A. read and played with my son while M. observed and asked questions. M. asked what toys my son likes to play with. Basically he likes all the electronic toys, and all the other toys we have discussed here on this blog already. She also asked if he likes books. I told her he adores books. She said that is great. She also asked how he interacts with other children. I told her that he doesn't even when he is around them. She asked if there are any food textures he avoids and I told her not at all. He eats everything.

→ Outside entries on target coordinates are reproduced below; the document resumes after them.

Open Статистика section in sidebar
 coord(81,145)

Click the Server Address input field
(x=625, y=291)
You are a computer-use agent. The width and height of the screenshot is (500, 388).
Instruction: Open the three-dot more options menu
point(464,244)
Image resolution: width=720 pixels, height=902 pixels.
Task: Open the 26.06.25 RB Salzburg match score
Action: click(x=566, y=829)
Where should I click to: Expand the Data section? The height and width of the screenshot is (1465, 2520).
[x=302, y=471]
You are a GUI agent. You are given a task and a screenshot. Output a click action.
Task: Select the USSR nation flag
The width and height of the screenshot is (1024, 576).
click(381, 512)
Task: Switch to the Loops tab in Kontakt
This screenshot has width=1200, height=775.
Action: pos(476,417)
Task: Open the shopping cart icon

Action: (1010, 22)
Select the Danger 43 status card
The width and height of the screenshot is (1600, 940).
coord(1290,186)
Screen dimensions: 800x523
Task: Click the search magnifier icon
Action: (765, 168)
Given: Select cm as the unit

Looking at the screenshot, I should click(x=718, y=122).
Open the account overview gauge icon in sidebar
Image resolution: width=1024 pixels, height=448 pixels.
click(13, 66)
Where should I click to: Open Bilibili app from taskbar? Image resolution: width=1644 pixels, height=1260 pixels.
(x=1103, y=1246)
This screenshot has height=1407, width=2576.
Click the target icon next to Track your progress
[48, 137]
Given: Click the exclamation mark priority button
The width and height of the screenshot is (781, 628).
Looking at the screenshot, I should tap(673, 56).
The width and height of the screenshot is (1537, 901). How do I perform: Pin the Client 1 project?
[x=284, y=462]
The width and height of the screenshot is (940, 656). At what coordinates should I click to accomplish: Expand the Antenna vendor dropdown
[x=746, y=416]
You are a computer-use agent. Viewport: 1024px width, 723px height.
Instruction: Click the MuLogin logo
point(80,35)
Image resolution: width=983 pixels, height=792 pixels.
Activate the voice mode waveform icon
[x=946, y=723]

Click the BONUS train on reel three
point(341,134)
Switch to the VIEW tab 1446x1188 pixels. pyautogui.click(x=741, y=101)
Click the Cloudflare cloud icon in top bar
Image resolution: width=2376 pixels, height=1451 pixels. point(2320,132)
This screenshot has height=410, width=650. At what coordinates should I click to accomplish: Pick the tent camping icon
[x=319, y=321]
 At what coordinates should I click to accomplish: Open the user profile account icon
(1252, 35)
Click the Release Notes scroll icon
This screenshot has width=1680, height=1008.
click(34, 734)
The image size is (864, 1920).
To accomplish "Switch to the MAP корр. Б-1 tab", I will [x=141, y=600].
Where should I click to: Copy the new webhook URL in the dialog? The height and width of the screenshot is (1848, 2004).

I did ask her about television watching. We only watch maybe two hours of children's television per day divided between Sesame Street, Daniel Tiger and Dinosaur Train. The television doesn't hold his attention long and with all our appointments I try to get his play time in as more of a priority. Also, now that the weather is nicer we go for walks in the mornings. I basically wanted to know if television viewing is detrimental to a child with language delays and/or how to make less detrimental and what should we avoid. She did answer my question, but first gave the disclaimer of not to add to his viewing habits based on what she said. She also said that studies show children who learn from a traditional teacher and teacher on an electronic medium, like an I-Pad, the traditional teacher model is still more effective. I think that is interesting since so many schools want to veer away from traditional teaching. Then she said shows like Sesame Street or Dora The Explorer actually use good language models since there is so much repetition and that is how we learn language. She said to avoid shows like Curious George that the main character uses sounds not words. She said except Curious George, most PBS shows are not detrimental to children with language delays. Again, I am not using the TV as a babysitter, nor as the primary way for him to learn speech, I just use it for a little entertainment in the mornings when I am still waking up a bit. She said music is a great way to learn language and some of her parents have enrolled their children in music classes. She also hinted that music classes would also be a way for my son to interact with other children.
Speech therapy will occur three times a month. Most of the visits will overlap with other services.
For us to work on for next time, when reading, I am to point out some picture on each page and point to it and repeat what it is. The hope is in time, he will point to that item when I say "Where is the x?". Also, we are going to work on naming physical objects, like a ball or a cup. So I will hold two objects, and name them, then ask him, "Where is the x?".
I think this service is also going to help us greatly.